Word Counts: The function returns a dictionary called word_counts. This dictionary maps each word (represented as a tuple of its UTF-8 bytes) to its frequency in the training corpus. This frequency count is crucial for the next step. For example, if "hello" appears 10 times, our dictionary will have an entry like {(b'h', b'e', b'l', b'l', b'o'): 10}.

This word_counts dictionary is the direct input for our main training loop. It serves as the initial state of our vocabulary before any merges have been learned.

Building an initial vocabulary

Modern tokenizers don't work with characters; they work with bytes. This is a crucial design choice. The UTF-8 encoding system can represent every character from every language in the world as a sequence of bytes.

Since every piece of text can be broken down into a stream of bytes, a vocabulary that includes all possible byte values (0-255) can, by definition, represent any text without errors or "unknown token" issues.

By initializing our vocabulary with this 0-255 range, we establish a complete base vocabulary.

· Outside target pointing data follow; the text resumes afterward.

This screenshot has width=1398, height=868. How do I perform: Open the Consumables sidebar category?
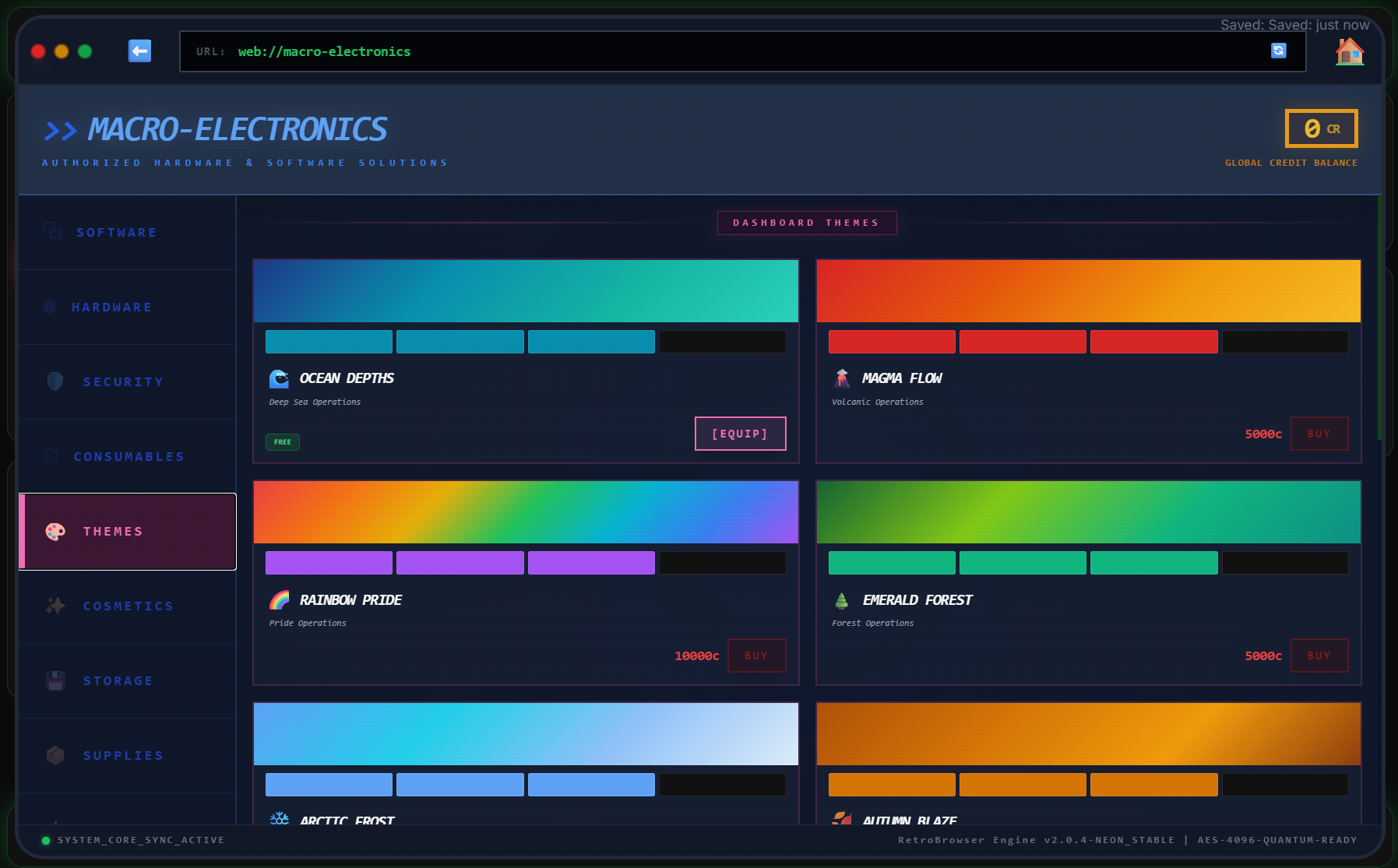129,456
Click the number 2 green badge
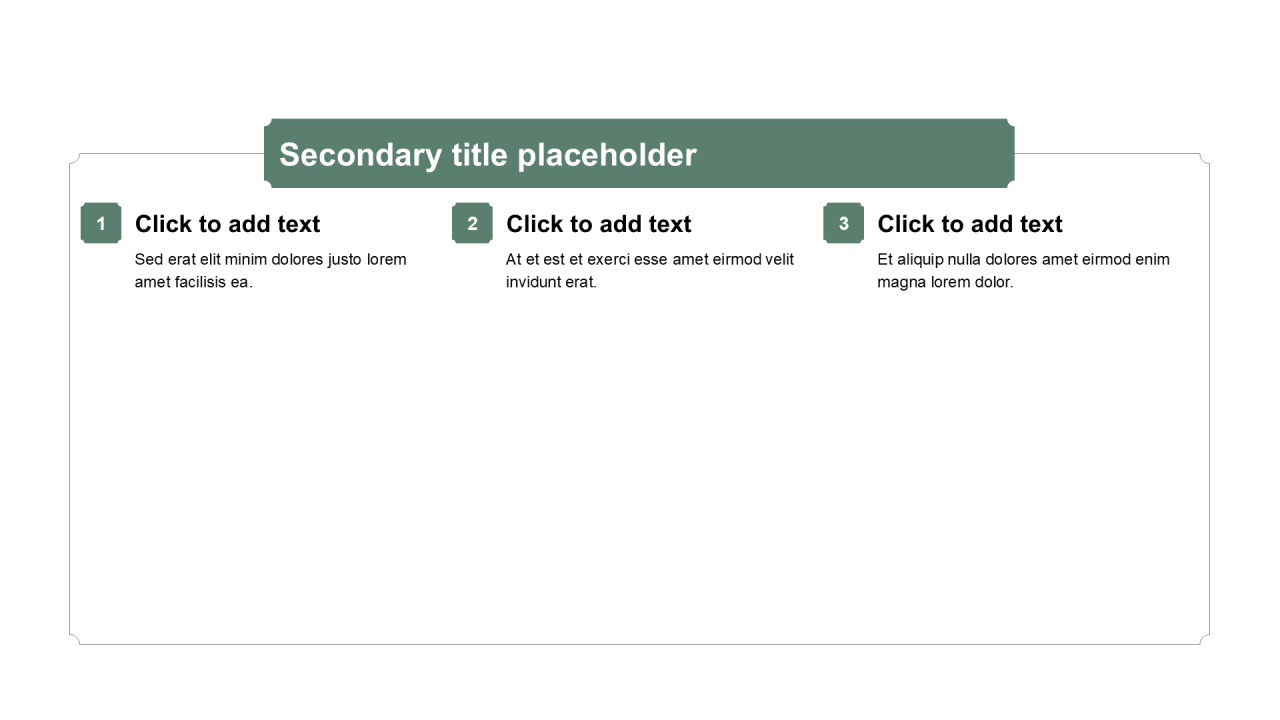Screen dimensions: 1280x720 (472, 223)
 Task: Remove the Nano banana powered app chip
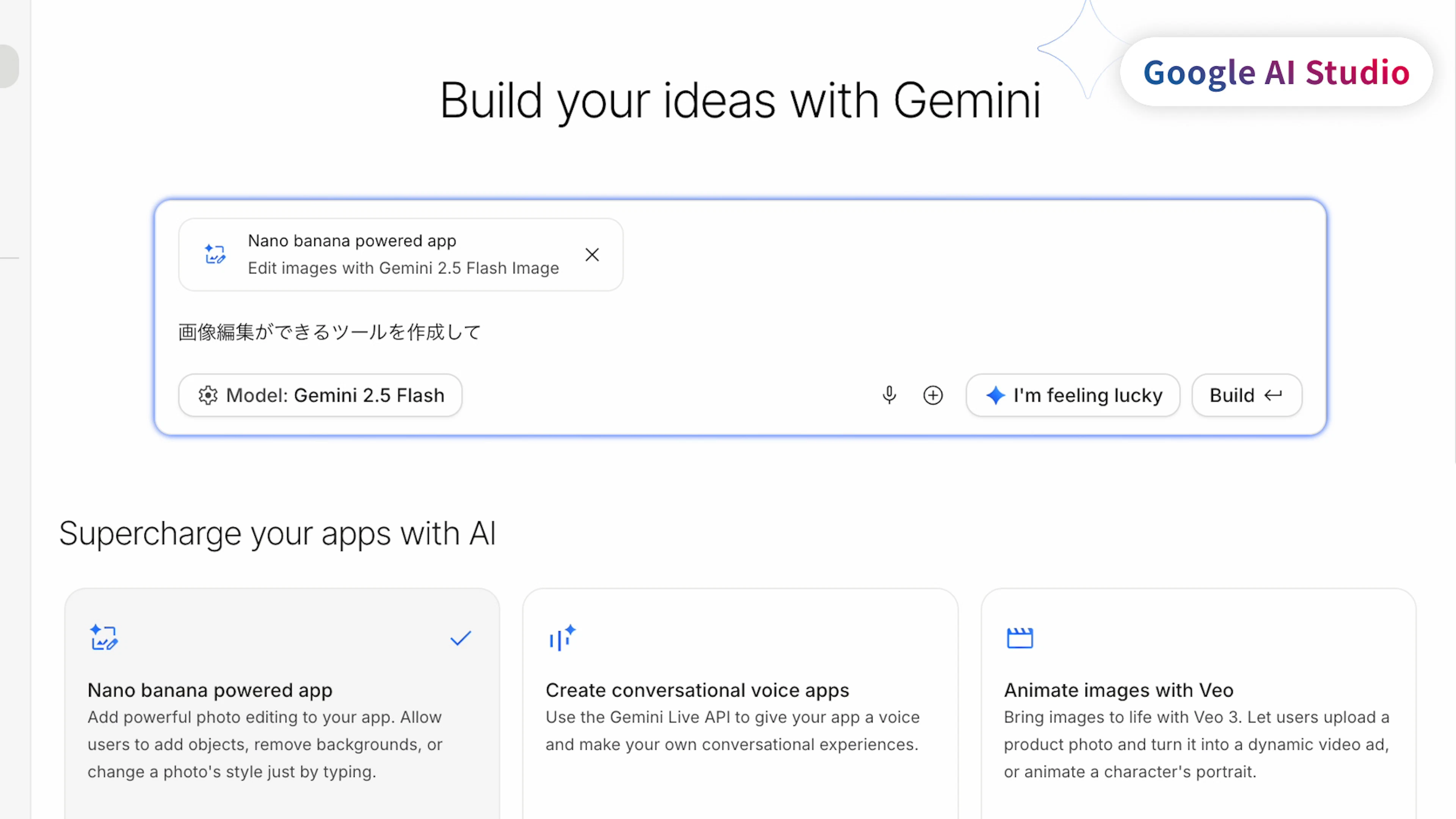click(592, 255)
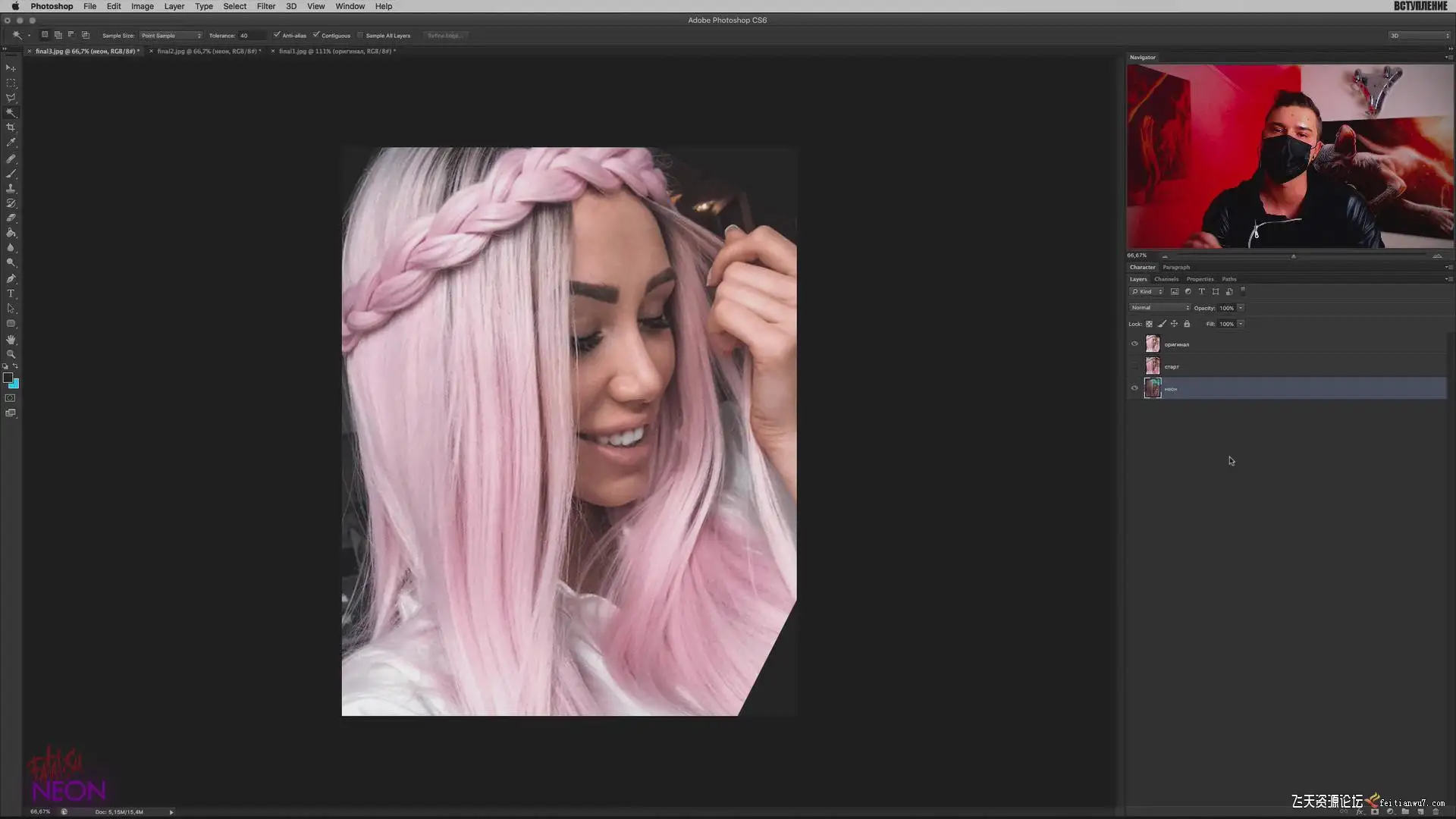Open the Sample Size dropdown
Viewport: 1456px width, 819px height.
(171, 36)
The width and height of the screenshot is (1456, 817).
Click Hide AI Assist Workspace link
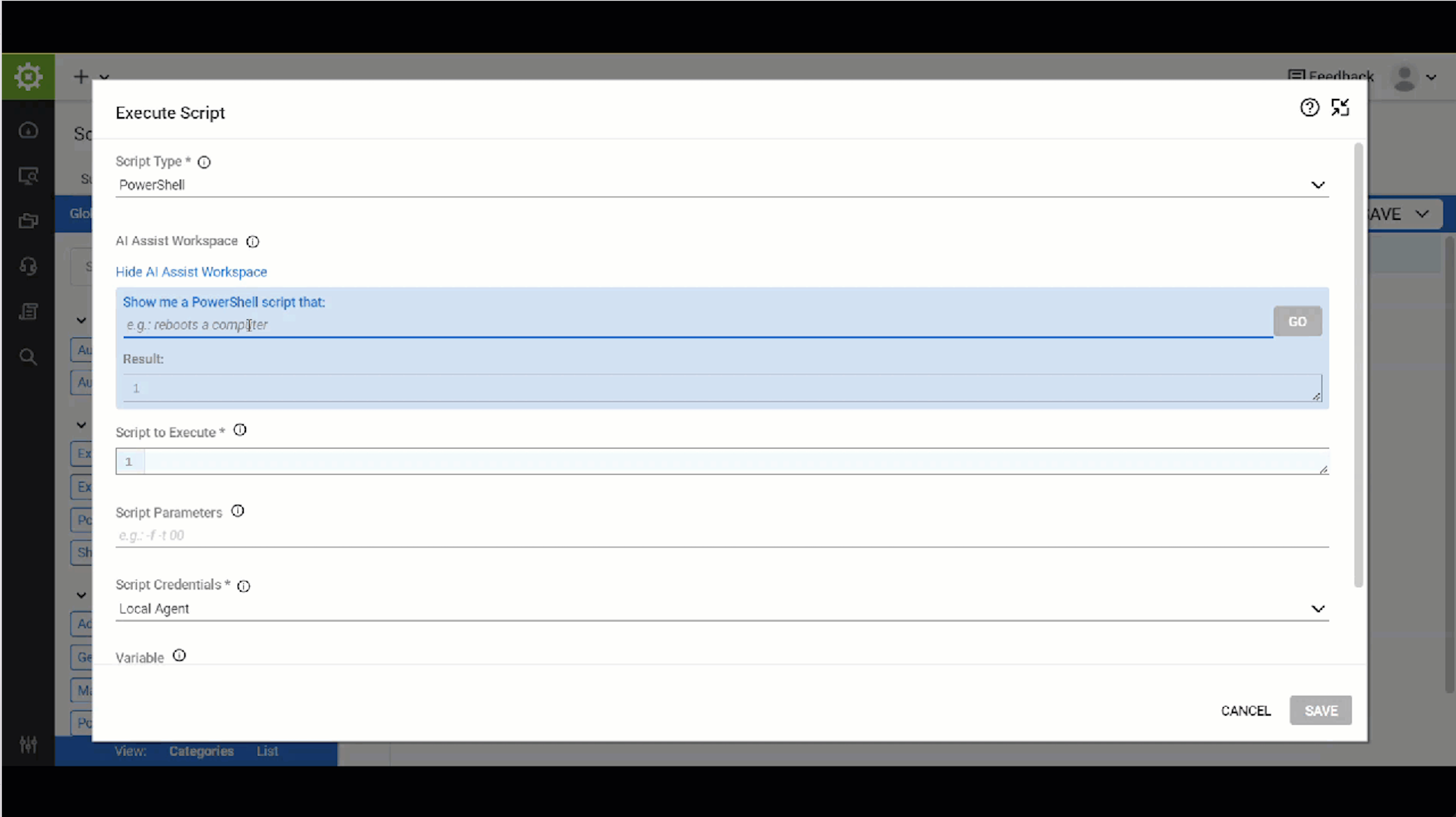191,272
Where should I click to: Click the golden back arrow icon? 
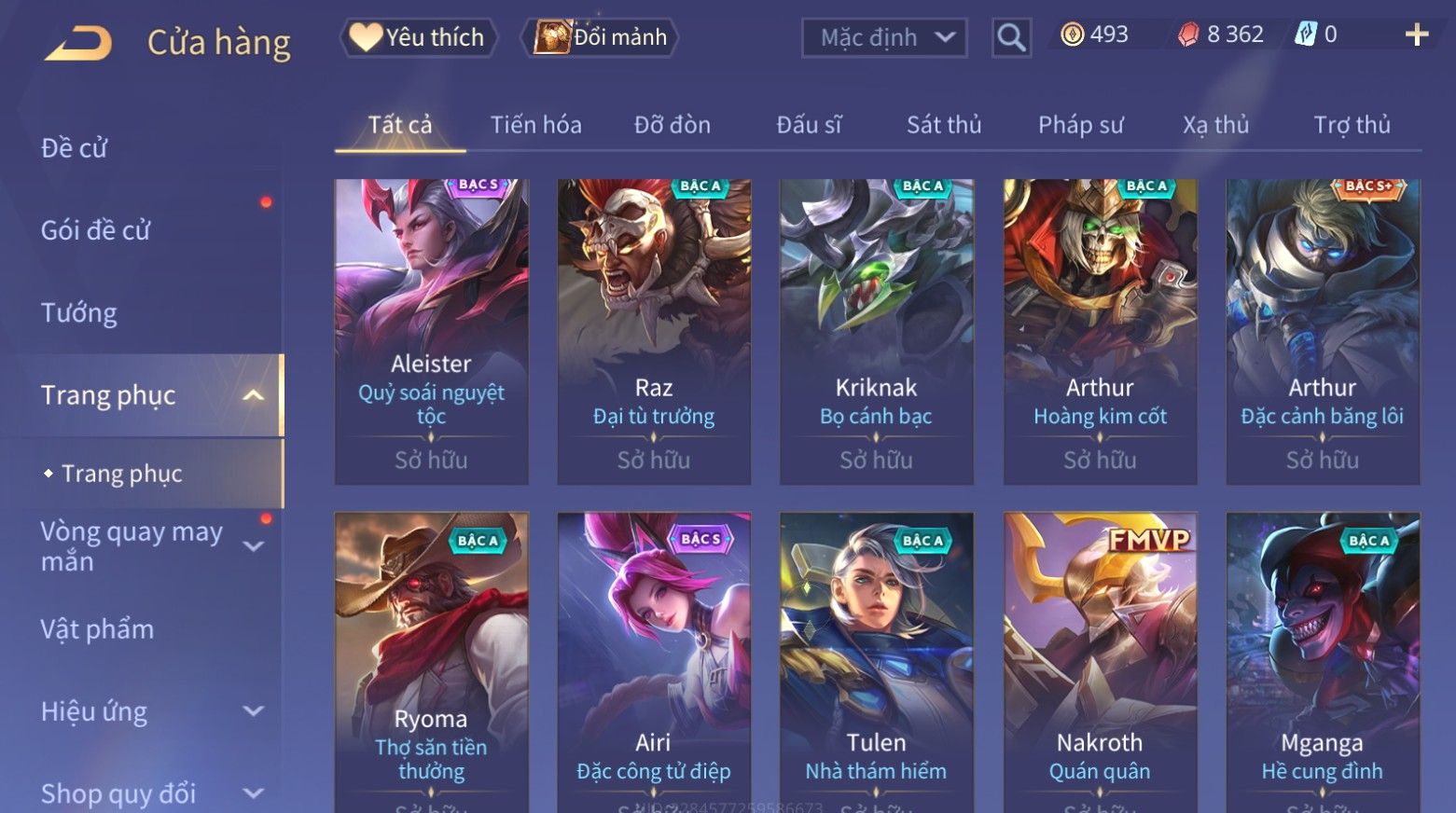(78, 43)
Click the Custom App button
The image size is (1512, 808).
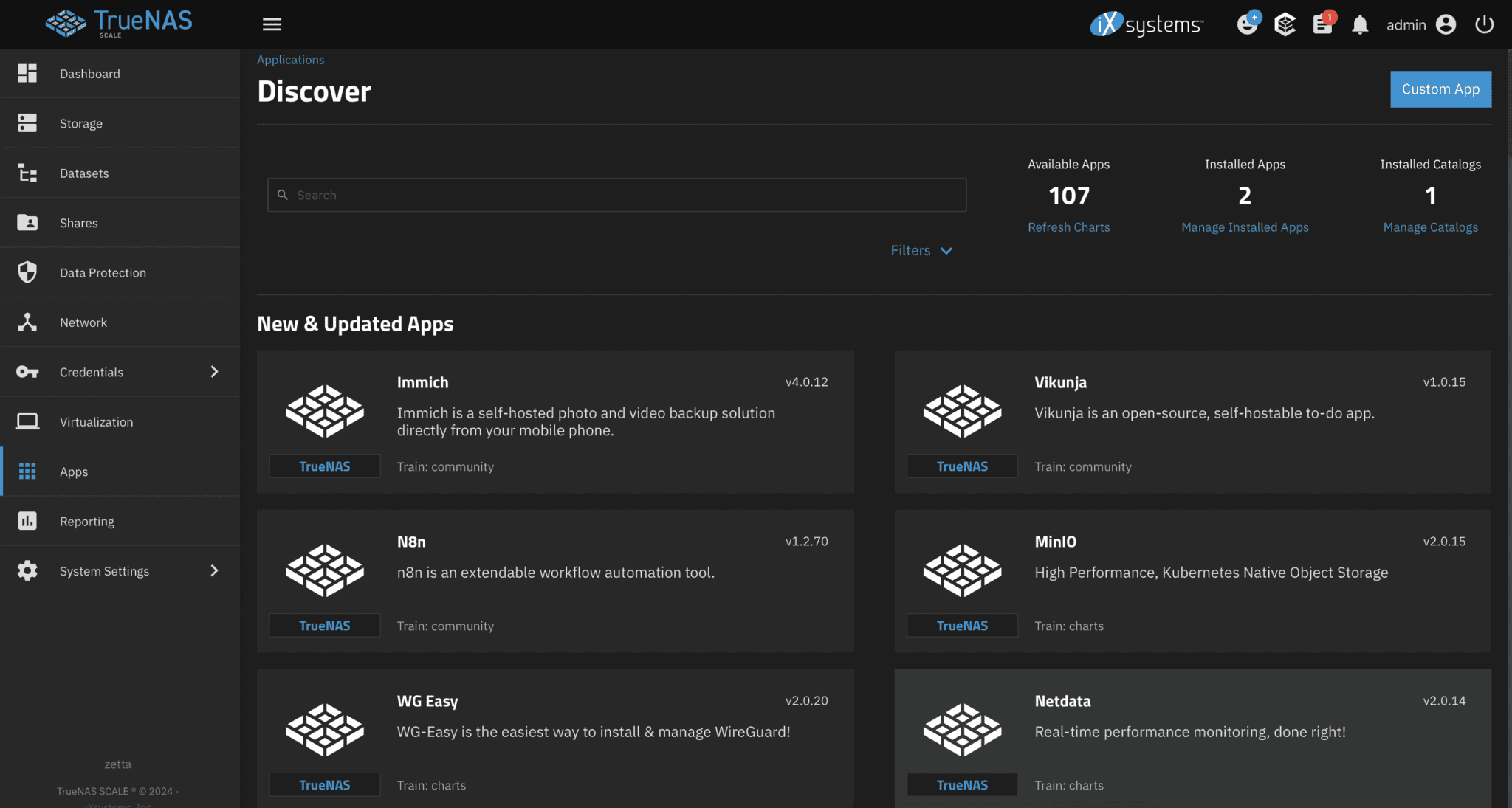tap(1440, 89)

Every single byte is its own token from the very beginning.

Token ID 65 maps to the byte b'A'.
Token ID 97 maps to the byte b'a'.

This guarantees that before a single merge is learned, our tokenizer can already process any input string by simply converting it into a sequence of these base byte tokens.

In our case, we want to make sure the special tokens are included in this initial vocabulary initially befoer we assign the bytes to other token IDs.

Finding the Most Frequent Pair

The core of the BPE algorithm is an iterative process: find the most frequent adjacent pair of tokens in our current vocabulary and merge them into a new, single token. This process is repeated for a predetermined number of merges.

To do this, we need a function that can take our word_counts and calculate the frequency of every adjacent pair. Let's call it get_pair_counts.

def find_most_frequent_pair(word_counts: WordCounts, vocab: Vocab) -> tuple[bytes, bytes] | None:
    """Find the most frequent adjacent pair across all words."""
    counts: PairCounts = {}
    for word in word_counts:
        for x, y in zip(word, word[1:]):
            if (x, y) not in vocab:
                counts[(x, y)] = counts.get((x, y), 0) + word_counts[word]

    if not counts:
        return None

    return max(counts, key=lambda pair: (counts[pair], pair[0], pair[1]))

Here's how it works:

Iterate Through Words: The function loops through every unique word (represented as a tuple of bytes) in our word_counts dictionary.
Count Adjacent Pairs: For each word, it slides a window of size two across its byte sequence. For instance, for the word (b'h', b'e', b'l', b'l', b'o'), it generates the pairs (b'h', b'e'), (b'e', b'l'), (b'l', b'l'), and (b'l', b'o').
Aggregate Frequencies: The count of each generated pair is incremented by the frequency of the word it came from. If the word "hello" appeared 10 times, the counts for (b'h', b'e'), (b'e', b'l'), etc., would each increase by 10.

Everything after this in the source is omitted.